Alıntı
..............................

Emsal Mahkeme Kararı Ankara 9. Asliye Ticaret Mahkemesi 2021/809 E. 2022/130 K. 02.03.2022 T.

Görüntülediğiniz mahkeme kararı henüz kesinleşmemiştir. Yararlı olması amacıyla eklenmiştir.

T.C. ANKARA 9. ASLİYE TİCARET MAHKEMESİ Esas-Karar No: 2021/809 Esas – 2022/130
Türk Milleti Adına Yargılama Yapmaya ve Hüküm Vermeye Yetkili
ANKARA 9. ASLİYE TİCARET MAHKEMESİ

KARAR

ESAS NO : 2021/809 Esas
KARAR NO : 2022/130

DAVA : Alacak (Hizmet Sözleşmesinden Kaynaklanan)
DAVA TARİHİ : 27/12/2021
KARAR TARİHİ : 02/03/2022
GEREKÇELİ KARARIN
YAZILDIĞI TARİHİ : 29/03/2022

Mahkememizde görülmekte olan Alacak (Hizmet Sözleşmesinden Kaynaklanan) davasının yapılan açık yargılaması sonunda,
DAVA:
Davacı vekili, dava dilekçesinde özetle; taraflar arasında imzalanan Sistem Kullanım Anlaşmasının 9.maddesi uyarınca “Maksimum enerji alış ve maksimum enerji veriş kapasitelerinin” aşılması nedeniyle 1 adet fatura düzenlendiğini, davalı tarafından ödenmeyen 50.254,51 TL son ödeme tarihinde itibaren işleyecek gecikme zammı ve faizi ile birlikte davalıdan alınarak müvekkiline ödenmesine karar verilmesini talep ve dava etmiştir.

..............................

Verilen Kayıtlar
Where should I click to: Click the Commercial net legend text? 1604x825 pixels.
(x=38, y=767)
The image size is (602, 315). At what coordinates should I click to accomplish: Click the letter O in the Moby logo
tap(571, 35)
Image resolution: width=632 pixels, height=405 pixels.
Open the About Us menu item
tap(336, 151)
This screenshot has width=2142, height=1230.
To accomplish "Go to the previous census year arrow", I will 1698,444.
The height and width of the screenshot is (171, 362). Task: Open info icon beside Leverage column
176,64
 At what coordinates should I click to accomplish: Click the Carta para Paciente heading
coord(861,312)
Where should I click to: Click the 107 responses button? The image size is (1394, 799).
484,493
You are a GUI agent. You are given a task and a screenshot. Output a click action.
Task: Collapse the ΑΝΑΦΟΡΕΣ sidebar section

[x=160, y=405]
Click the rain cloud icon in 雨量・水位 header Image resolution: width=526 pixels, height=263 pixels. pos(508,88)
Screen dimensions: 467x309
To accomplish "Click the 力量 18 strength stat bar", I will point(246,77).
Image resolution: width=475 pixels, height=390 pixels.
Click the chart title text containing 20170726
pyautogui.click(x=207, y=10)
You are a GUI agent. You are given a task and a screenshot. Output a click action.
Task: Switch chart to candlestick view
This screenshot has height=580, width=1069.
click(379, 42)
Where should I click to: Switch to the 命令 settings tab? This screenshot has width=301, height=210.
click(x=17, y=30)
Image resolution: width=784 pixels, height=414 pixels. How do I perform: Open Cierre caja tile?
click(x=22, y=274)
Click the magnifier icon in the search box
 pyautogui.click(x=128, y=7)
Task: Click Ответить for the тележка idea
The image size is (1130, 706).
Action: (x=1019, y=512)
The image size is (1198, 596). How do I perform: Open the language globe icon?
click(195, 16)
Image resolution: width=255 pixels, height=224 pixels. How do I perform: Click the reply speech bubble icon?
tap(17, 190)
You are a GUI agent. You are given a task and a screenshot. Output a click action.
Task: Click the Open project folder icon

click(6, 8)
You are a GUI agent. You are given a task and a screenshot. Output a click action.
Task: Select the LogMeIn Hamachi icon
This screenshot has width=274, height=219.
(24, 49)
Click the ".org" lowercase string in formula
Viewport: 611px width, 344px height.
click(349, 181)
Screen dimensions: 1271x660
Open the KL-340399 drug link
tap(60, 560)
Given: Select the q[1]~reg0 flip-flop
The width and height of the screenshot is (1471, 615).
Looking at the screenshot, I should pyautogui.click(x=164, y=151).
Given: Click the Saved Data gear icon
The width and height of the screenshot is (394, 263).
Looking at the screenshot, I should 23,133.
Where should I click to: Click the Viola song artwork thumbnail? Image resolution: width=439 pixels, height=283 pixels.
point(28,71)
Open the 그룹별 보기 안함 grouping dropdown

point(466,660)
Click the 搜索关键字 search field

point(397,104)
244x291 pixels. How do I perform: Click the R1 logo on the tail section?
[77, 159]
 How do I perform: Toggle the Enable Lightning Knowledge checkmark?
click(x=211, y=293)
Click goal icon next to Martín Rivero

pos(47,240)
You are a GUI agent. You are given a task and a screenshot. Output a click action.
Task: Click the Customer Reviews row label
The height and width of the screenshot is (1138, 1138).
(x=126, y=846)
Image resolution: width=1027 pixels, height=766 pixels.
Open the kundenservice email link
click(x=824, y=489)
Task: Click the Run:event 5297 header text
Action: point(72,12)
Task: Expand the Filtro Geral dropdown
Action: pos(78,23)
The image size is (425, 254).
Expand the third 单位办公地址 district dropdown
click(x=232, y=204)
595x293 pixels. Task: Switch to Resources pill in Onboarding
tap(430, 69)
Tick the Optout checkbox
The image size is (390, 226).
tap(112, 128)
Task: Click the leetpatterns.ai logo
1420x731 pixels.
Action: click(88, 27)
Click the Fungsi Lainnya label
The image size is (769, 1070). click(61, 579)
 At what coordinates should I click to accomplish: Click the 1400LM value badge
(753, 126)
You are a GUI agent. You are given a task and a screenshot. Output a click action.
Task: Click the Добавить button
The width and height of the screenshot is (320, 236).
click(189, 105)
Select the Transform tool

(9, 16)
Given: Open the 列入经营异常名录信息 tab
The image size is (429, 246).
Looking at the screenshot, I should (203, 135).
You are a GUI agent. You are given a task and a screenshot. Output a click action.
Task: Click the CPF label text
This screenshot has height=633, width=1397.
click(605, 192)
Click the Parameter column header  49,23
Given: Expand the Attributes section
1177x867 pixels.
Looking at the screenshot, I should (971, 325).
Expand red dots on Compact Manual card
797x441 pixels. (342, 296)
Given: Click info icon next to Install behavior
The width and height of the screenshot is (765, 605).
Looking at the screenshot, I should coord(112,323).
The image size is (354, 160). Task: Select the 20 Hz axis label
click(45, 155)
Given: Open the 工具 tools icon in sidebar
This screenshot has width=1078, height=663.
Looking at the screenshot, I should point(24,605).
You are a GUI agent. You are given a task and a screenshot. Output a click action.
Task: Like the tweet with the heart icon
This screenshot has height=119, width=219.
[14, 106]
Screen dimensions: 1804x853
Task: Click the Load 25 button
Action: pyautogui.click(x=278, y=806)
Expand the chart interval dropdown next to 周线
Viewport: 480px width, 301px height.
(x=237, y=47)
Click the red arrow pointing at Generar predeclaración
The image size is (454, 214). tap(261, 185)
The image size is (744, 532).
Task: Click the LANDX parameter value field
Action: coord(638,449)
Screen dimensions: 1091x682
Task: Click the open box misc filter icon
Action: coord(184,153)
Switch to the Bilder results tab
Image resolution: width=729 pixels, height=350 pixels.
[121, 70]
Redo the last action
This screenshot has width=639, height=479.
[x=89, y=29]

..............................

Yapılacaklar
a. Mahkeme kararında "Emsal Mahkeme Kararı" ifadesiyle başlayıp "olması amacıyla eklenmiştir." ifadesiyle biten bölümü aynen yeniden yazın.
b. Mahkeme kararına göre dava hangi tarihte açılmıştır?
Kayıtların mahkeme kararıyla hiçbir ilgisi yoktur.

Alıştırma Yanıtları
a.
Emsal Mahkeme Kararı Ankara 9. Asliye Ticaret Mahkemesi 2021/809 E. 2022/130 K. 02.03.2022 T.

Görüntülediğiniz mahkeme kararı henüz kesinleşmemiştir. Yararlı olması amacıyla eklenmiştir.

b. Dava 27/12/2021 tarihinde açılmıştır.